Identity as Cultural Communication System and a Source of Intercultural Conflict
Compared with the primary emphasis placed on categorical, collective dimension of identity in the writings of critical researchers, a more individuated, although largely collective, identity conception underlies studies of “cultural communication.” Aimed at a deep understanding of communication symbols and practices unique to specific cultural communities, the main perspective taken in these studies emphasizes the inseparable and communal nature of the relationship between culture and the identity of individual members within a cultural group.
In laying the groundwork for the ethnographic study of cultural communication systems, Philipsen (1981) observes that “the function of communication in cultural communication is to maintain a healthy balance between the forces of individualism and community, to provide a sense of shared identity [italics added] which, nonetheless, preserves individual dignity, freedom, and creativity” (p. 5).Grounded in the traditional representational and value-neutral social scientific tradition, researchers of cultural communication have employed an emic (or “insider”) perspective exemplified in the speech codes theory (Philipsen, 1992, 1997; Philipsen, Coutu, & Covarrubias, 2005).
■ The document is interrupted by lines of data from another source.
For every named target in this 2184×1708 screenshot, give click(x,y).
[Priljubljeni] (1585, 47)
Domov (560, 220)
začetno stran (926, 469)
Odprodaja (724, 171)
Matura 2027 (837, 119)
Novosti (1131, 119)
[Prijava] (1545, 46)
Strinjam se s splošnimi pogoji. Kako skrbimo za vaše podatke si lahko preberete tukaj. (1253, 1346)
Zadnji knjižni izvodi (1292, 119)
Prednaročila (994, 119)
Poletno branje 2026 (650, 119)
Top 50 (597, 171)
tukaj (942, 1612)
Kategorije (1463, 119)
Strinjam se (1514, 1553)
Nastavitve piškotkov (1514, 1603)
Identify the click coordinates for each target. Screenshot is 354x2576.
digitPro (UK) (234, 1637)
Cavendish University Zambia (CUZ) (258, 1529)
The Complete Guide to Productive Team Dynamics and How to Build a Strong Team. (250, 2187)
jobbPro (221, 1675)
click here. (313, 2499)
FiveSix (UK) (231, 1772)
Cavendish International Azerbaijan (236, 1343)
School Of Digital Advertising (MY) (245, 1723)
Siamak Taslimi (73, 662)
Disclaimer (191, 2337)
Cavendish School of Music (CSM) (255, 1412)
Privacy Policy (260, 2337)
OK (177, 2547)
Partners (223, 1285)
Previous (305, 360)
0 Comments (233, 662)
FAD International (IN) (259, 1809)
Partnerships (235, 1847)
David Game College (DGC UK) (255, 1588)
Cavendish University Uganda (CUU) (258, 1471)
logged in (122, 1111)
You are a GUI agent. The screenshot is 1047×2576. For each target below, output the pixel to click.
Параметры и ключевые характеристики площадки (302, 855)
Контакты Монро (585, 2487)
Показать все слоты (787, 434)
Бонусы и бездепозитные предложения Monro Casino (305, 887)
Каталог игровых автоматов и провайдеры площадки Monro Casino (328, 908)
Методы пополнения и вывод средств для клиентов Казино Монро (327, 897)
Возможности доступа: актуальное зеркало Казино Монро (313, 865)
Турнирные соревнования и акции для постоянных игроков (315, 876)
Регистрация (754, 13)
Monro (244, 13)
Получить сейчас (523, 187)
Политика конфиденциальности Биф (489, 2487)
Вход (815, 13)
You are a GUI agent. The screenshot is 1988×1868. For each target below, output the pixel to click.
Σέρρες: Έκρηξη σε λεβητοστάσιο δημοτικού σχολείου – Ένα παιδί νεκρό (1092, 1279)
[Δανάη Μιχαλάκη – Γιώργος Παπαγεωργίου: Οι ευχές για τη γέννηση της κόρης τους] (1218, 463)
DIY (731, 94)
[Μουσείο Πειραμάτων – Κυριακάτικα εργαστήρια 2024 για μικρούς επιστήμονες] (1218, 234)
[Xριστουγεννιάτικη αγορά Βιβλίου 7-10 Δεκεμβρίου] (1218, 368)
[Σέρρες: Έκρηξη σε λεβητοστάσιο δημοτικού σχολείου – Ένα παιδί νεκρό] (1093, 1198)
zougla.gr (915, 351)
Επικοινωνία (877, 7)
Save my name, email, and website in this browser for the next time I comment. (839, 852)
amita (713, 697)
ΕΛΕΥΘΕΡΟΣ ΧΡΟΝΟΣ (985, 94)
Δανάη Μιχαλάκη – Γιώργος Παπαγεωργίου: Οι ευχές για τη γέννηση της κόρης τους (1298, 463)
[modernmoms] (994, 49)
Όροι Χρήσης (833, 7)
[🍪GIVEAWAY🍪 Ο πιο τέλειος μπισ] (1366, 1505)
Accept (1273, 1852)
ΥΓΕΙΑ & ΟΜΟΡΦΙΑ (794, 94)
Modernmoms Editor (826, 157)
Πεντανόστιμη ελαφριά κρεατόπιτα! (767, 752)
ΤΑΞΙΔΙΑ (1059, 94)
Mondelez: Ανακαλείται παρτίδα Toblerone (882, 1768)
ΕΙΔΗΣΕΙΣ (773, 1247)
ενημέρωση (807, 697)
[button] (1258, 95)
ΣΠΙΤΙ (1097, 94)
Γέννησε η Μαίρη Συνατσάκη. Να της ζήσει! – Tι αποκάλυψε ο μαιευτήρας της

Applying Geertz’s (1973) framework of the interpretation of culture, Philipsen and his associates have developed an interpretive theory of cultural communication to provide a framework for identifying and illuminating the essential features of communication unique to a given culture. In a recent rendition of this theory (Philipsen et al., 2005), speech codes are defined as “constructs that observer-analysts formulate explicitly in order to interpret and explain communicative conduct in a particular speech community” (p. 57). The six general propositions address the principles of the inseparable connectedness of culture and speech codes in a given cultural community.
Proposition 6 stipulates, for example: “The artful use of a shared speech code is a sufficient condition for predicting, explaining, and controlling the form of discourse about the intelligibility, prudence, and morality of communicative conduct” (p. 63).Directly or indirectly, the speech codes theory has served as a significant intellectual foundation for an extensive body of original field studies that commonly employ qualitative research methods such as ethnographic field observations, conversational analysis, discourse analysis, and textual/rhetorical analysis. The theory and associated studies have contributed to deepening understanding of the shared patterns of communication practices unique to a given cultural community. Among the notable works are an examination of the culturally shared meaning of the word communication in some American speech (Katriel & Philipsen, 1990), recognizable Indian ways of speaking in Native American communities (Pratt, 1998; Wieder & Pratt, 1990), Russian “cultural pragmatics” in Russian-American encounters (Carbaugh, 1993), Finnish silence and third-party introduction (Carbaugh, 2005), the second-person pronoun Sie among Germans (Winchatz, 2001), and interpersonal communication and relationship patterns in Columbia (Fitch, 1998), to name a few.
Studies such as these offer insights into the communally shared identities of individuals affiliated with specific cultural groups by describing their unique communication practices. Although the issue of intercultural conflict is not addressed directly or explicitly, the communal identity as conceived in the cultural communication approach suggests potential intercultural conflicts arising from the interface of individuals of dissimilar cultural backgrounds who are unaware of, and unaccustomed to, each other’s cultural communication rules and practices. The classic study by Gumperz (1978) provides an illustration of how intercultural conflicts arise from differences in cultural communication systems.
Employing conversational analysis of naturally occurring episodes, Gumperz reveals in this study a heated exchange between a young female staff member in an industrial languageteaching unit and a middle-aged male Indian worker. The episode is filled with paralinguistic and prosodic differences in the two individuals’ manners of speaking, along with frequent interruptions, poor listening, and the experiences of frustration and anger. Gumperz follows the conversational analysis of this episode with in-depth questioning of the participants in the episodes to recall what was intended at a particular point and pinpoint the perceptions of style and content that led to their interpretations. By identifying specific cultural verbal strategies employed by each interactant, Gumperz’s analysis illuminates how intercultural conflicts between culturally dissimilar individuals can arise from inaccurate interpretation processes attributable to dissimilar cultural communication rules and pragmatic strategies and their lack of awareness of this fact.